WORK TO COMPLETE -
Look through the lines below for the word "will", and copy every line that has it.

****************

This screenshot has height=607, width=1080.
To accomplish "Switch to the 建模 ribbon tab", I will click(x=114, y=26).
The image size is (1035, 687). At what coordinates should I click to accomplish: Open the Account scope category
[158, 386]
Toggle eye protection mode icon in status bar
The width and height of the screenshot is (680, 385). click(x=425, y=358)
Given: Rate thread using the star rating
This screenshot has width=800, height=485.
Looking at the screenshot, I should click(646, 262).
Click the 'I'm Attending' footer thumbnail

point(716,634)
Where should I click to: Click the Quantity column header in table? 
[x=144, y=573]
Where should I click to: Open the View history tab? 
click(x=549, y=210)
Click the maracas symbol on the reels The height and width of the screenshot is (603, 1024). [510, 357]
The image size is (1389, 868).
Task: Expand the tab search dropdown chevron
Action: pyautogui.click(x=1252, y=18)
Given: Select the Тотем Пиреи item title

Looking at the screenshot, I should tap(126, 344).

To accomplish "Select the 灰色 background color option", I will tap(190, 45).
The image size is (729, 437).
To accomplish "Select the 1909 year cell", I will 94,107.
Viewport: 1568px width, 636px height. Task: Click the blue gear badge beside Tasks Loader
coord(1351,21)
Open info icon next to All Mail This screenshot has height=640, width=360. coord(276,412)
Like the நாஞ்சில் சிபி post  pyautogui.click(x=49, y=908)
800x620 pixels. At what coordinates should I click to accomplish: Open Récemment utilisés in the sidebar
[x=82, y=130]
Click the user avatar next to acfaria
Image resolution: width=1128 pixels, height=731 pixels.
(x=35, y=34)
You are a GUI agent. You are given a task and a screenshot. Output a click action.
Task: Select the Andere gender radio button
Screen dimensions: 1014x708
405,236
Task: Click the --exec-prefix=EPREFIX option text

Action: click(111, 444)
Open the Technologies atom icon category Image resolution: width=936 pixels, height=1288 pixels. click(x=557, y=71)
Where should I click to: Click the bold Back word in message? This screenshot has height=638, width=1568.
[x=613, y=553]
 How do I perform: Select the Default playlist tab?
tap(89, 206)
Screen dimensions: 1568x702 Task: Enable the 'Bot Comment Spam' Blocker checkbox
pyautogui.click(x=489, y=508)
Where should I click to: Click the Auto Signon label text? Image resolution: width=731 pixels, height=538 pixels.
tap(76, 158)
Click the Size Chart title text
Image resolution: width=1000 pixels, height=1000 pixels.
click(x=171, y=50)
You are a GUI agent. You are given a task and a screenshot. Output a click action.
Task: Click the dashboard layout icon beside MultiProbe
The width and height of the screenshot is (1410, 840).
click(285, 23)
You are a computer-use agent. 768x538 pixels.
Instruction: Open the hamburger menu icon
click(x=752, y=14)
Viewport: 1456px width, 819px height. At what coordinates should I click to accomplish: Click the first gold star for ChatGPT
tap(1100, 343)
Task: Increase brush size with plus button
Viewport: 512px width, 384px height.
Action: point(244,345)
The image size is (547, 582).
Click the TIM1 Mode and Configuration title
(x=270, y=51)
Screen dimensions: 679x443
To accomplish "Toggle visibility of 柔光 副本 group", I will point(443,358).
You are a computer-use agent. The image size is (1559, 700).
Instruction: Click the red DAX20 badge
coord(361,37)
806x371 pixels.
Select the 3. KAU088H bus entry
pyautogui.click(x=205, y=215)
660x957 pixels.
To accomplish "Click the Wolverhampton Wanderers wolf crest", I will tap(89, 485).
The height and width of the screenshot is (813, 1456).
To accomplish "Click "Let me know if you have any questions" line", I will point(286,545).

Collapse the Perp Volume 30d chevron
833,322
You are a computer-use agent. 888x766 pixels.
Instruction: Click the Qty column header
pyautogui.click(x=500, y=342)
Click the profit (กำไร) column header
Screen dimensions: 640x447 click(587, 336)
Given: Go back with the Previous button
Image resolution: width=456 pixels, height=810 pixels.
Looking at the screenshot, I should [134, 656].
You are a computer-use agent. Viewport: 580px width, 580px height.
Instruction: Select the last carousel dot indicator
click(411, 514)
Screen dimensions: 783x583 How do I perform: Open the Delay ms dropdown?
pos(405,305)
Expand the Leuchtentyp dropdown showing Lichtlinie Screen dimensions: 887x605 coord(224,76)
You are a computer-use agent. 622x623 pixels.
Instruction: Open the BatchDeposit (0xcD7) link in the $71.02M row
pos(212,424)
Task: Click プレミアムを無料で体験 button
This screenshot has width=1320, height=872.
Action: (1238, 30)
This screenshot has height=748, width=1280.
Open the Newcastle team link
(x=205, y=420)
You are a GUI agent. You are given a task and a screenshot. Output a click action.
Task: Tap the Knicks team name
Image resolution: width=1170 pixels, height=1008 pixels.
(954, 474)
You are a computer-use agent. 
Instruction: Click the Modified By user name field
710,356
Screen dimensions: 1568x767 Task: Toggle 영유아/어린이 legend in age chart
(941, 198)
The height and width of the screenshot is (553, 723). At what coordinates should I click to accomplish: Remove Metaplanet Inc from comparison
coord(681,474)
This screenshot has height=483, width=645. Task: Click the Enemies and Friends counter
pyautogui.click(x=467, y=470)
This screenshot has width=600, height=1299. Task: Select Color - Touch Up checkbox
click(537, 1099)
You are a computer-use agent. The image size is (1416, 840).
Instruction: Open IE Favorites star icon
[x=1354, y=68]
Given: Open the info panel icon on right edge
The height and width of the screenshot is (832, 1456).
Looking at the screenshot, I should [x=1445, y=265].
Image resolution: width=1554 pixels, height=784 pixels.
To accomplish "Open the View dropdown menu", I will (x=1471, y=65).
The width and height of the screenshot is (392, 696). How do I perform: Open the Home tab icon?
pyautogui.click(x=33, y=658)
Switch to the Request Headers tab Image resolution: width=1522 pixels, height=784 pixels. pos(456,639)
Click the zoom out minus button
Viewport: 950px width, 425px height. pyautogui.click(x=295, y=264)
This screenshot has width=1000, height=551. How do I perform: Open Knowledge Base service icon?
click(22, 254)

****************

ANSWER FOR THIS EXERCISE -
To accomplish "Switch to the 建模 ribbon tab", I will click(x=114, y=26).
To accomplish "Select the 灰色 background color option", I will tap(190, 45).
To accomplish "Select the 1909 year cell", I will 94,107.
To accomplish "Toggle visibility of 柔光 副本 group", I will point(443,358).
To accomplish "Click the Wolverhampton Wanderers wolf crest", I will tap(89, 485).
To accomplish "Click "Let me know if you have any questions" line", I will point(286,545).
To accomplish "Open the View dropdown menu", I will (x=1471, y=65).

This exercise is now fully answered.